● EXERCISE PROMPT
From the line with "Where should I click to: Collapse" to the final line, print the records exactly as they are.

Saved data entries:
==============================

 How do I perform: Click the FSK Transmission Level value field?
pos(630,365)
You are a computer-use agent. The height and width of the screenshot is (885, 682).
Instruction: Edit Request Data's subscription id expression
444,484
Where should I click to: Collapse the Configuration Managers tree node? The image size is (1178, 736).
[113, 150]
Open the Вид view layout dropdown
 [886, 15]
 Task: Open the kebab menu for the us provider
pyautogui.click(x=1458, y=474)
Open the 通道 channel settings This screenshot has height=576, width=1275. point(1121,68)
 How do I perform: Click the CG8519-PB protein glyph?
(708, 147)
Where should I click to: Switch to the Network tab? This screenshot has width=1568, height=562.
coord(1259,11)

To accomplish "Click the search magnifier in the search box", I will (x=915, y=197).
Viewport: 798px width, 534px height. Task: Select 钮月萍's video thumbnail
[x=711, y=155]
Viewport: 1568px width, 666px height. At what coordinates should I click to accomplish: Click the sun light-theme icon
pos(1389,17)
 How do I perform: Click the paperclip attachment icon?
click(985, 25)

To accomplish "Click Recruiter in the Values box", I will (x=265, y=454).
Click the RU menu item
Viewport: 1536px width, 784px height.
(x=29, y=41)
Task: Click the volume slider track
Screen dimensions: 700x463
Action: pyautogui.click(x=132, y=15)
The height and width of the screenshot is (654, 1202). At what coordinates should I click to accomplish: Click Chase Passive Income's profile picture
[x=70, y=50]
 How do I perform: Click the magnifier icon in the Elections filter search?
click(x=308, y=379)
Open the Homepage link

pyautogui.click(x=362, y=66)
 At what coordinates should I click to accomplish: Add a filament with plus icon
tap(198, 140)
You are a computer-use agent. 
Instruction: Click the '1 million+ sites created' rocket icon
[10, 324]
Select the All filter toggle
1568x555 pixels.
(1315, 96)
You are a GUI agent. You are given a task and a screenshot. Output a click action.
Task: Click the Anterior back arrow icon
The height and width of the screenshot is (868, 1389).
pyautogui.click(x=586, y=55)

==============================

● EXERCISE RESULT
Where should I click to: Collapse the Configuration Managers tree node? The image size is (1178, 736).
[113, 150]
Open the Вид view layout dropdown
 [886, 15]
 Task: Open the kebab menu for the us provider
pyautogui.click(x=1458, y=474)
Open the 通道 channel settings This screenshot has height=576, width=1275. point(1121,68)
 How do I perform: Click the CG8519-PB protein glyph?
(708, 147)
Where should I click to: Switch to the Network tab? This screenshot has width=1568, height=562.
coord(1259,11)

To accomplish "Click the search magnifier in the search box", I will (x=915, y=197).
Viewport: 798px width, 534px height. Task: Select 钮月萍's video thumbnail
[x=711, y=155]
Viewport: 1568px width, 666px height. At what coordinates should I click to accomplish: Click the sun light-theme icon
pos(1389,17)
 How do I perform: Click the paperclip attachment icon?
click(985, 25)

To accomplish "Click Recruiter in the Values box", I will (x=265, y=454).
Click the RU menu item
Viewport: 1536px width, 784px height.
(x=29, y=41)
Task: Click the volume slider track
Screen dimensions: 700x463
Action: pyautogui.click(x=132, y=15)
The height and width of the screenshot is (654, 1202). At what coordinates should I click to accomplish: Click Chase Passive Income's profile picture
[x=70, y=50]
 How do I perform: Click the magnifier icon in the Elections filter search?
click(x=308, y=379)
Open the Homepage link

pyautogui.click(x=362, y=66)
 At what coordinates should I click to accomplish: Add a filament with plus icon
tap(198, 140)
You are a computer-use agent. 
Instruction: Click the '1 million+ sites created' rocket icon
[10, 324]
Select the All filter toggle
1568x555 pixels.
(1315, 96)
You are a GUI agent. You are given a task and a screenshot. Output a click action.
Task: Click the Anterior back arrow icon
The height and width of the screenshot is (868, 1389).
pyautogui.click(x=586, y=55)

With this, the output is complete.